Wenn in mindestens zwei der Kliniken die INAs komplett überlastet sind, dann würde die zweite Stufe des Notfallplans beginnen - die Etablierung der Zentralen Infekt-Notaufnahme (ZINA). In diesem Fall würden nicht vital bedrohte Patientinnen und Patienten aus allen drei Landkreisen mit einer Corona-Infektion und jene mit einem Verdacht auf eine solche, die per Rettungswagen in eine Klinik gebracht werden müssen, an eine zentrale Aufnahmestelle transportiert, die ZINA. Da das Klinikum Erding mittig der drei Landkreise gelegen ist, würde sich dieser Standort strategisch am besten eignen.

Mit Hilfe einer Modulbaulösung, die innerhalb von wenigen Tagen einsatzbereit ist, könnten dort Patienten bis zu 24 Stunden sicher und kompetent versorgt werden. Für die Versorgung verantwortlich wären Teams aus qualifizierten Kräften, die aktuell in keinem der regulären Klinikbetriebe eingebunden sind - also zusätzliches Personal. In einem nächsten Schritt würden die betroffenen Patienten dann gegebenenfalls in den regulären Betrieb einer der drei Kliniken aufgenommen werden. Vital bedrohte Patienten kommen wie in der ersten Stufe des Notfallplans unabhängig ihres Infektionsstatus in die nächstgelegene Klinik.
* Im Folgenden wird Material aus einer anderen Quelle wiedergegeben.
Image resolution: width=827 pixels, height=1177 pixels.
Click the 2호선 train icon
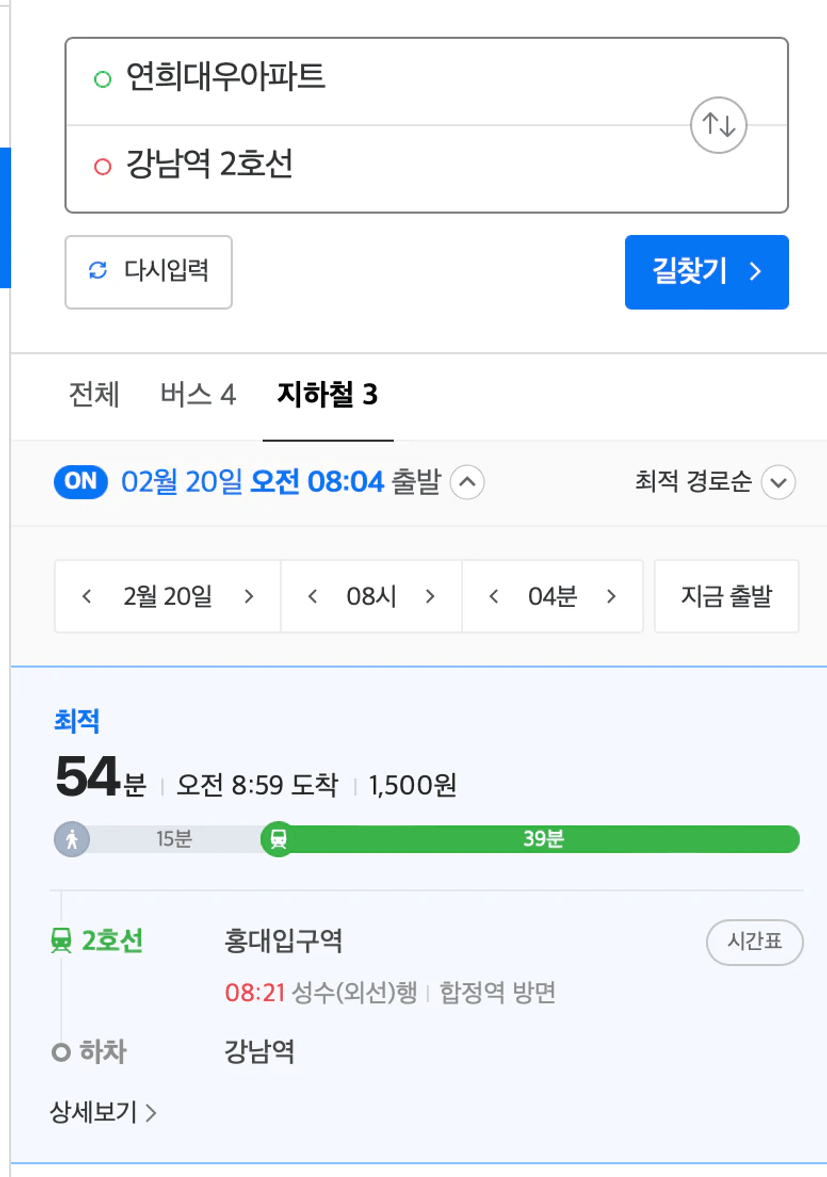point(61,940)
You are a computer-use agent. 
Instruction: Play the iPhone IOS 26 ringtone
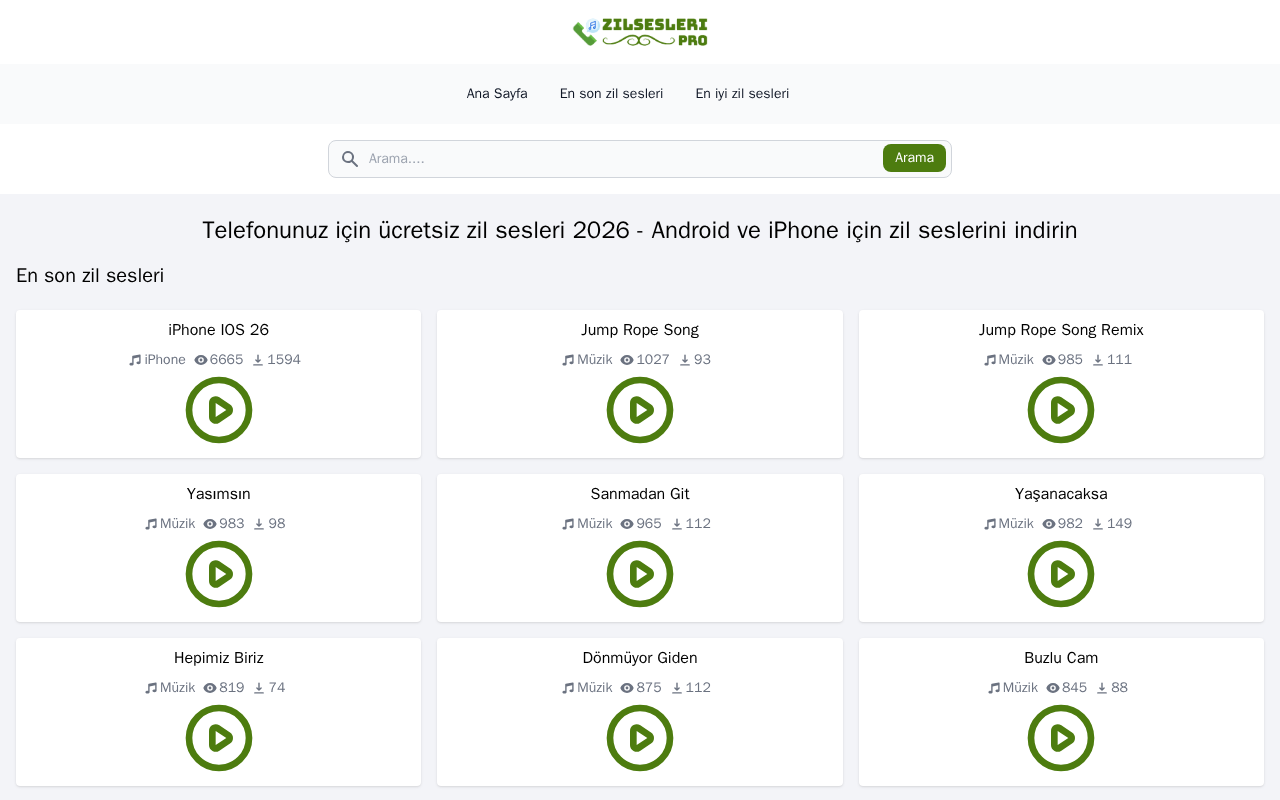pos(219,410)
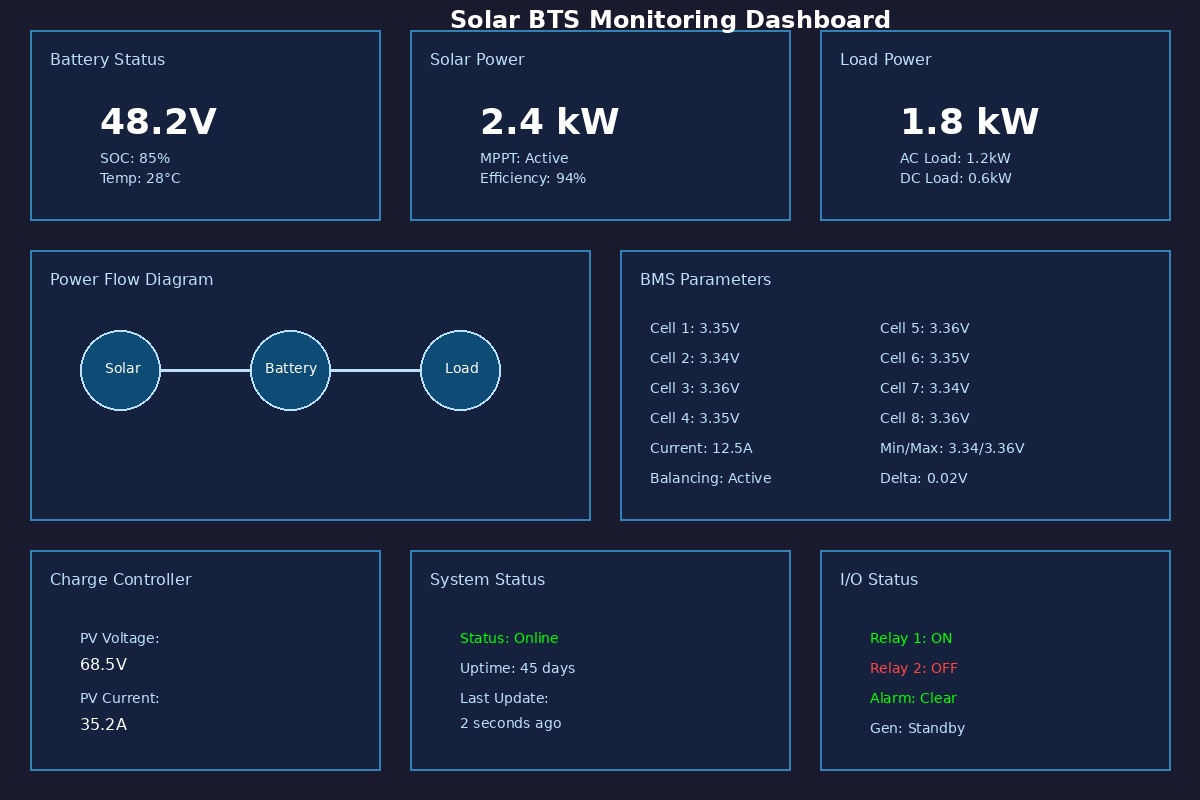The height and width of the screenshot is (800, 1200).
Task: Expand the BMS Parameters section
Action: 706,280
"Wir versprechen uns von diesem Konzept zum einen eine Entlastung für die Mitarbeiterinnen und Mitarbeiter in den Notaufnahmen, insbesondere aber eine schnellere Versorgung für alle vital bedrohten Notfall-Patientinnen und -Patienten", sagt Rainald Kaube. Skepsis am Nutzen dieser Möglichkeit gab es zunächst durchaus, wie dessen Stellvertreter Peter Lemberger sagt. "Der Plan würde zusätzliche Transportkapazitäten binden." Denn ein Patient aus Kirchseeon im Landkreis Ebersberg, der die Kriterien erfüllt, würde zunächst in die Erdinger ZINA gebracht werden, danach wieder zurück in den Nachbarlandkreis in die Ebersberger Kreisklinik. Aber, sagt Lemberger nun weiter, es sei eine Notfalllösung für eine absolut katastrophale Situation - und in einem solchen Fall gebe es kein perfektes Konzept ohne kleinere Abstriche.

Bei dem Plan handelt es sich um Vor-Überlegungen, wie es von Seiten des Erdinger Landratsamts heißt. Krankenhauskoordinator Kaube befinde sich zu dieser Thematik in ständigem Austausch mit den Pandemiebeauftragten der drei Kreiskliniken. Finale Entscheidungen über die genaue Umsetzung, die Logistik und die Kosten seien noch nicht getroffen worden.